Her shower-wet hair spread out like a black curtain. "I am practicing for when I am in Spain," Basilia smiled. "You are not allowed to wear your hair in plaits there or wear the pollera, blouse or shawl." My friend Bill protested: "Where did you hear that? That's not true. You can wear what you like..." I tried hard to imagine Basilia without her two long dark plaits, pleated basket-like skirt (polera) and colourful blouses.
Two weeks ago, 25-year-old Basilia told me that she was going to Spain. She had been promised a good job working with a family in Madrid. Her round face, which seems to always bear an infectious smile, beamed as she talked of the new opportunities, the friends and family she already knows there, the chance to make more money then she could ever make in Bolivia. For someone who has never been out of Bolivia, she seemed remarkably unafraid. "I can save some money and then come back," she said.
Basilia will be joining the hundreds of thousands, even millions, of people who uproot from their countries to seek new opportunities abroad.
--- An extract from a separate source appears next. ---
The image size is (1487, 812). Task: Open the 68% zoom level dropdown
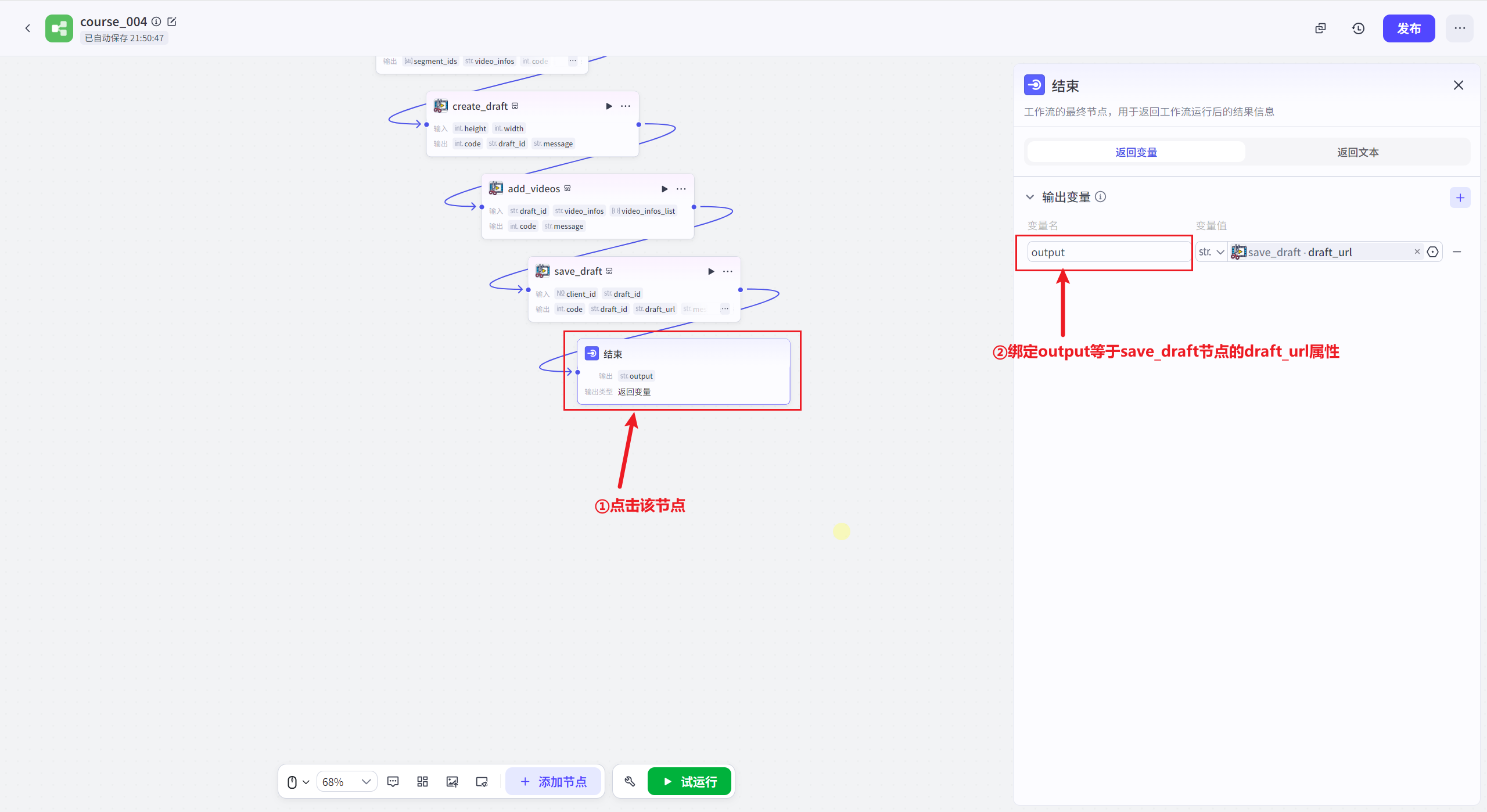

She gave a face to the waves of moving humanity whose stories are nearly always lost in newspaper headlines of "immigration floods."
Thankfully, unlike many, she won't be crossing perilous sea strips in precarious fragile boats or trying to steal across barbed-wire hostile frontiers designed to protect the unjust wealth of the rich.
However as I thought about what she had said about supposed laws against certain clothes, it made me realise her friends were no doubt referring to the unwritten laws of racism where prejudice feeds on cultural differences, where a beautiful pollera becomes an excuse for suspicion and hatred.
I asked her what she thought about not wearing the traditional indigenous dress. "All right," she said. "I like it because it's comfortable but I can get used to not wearing it." I kept quiet, hoping that Spain would not unravel her identity and return her safely back to Bolivia still full of her lightness of spirit.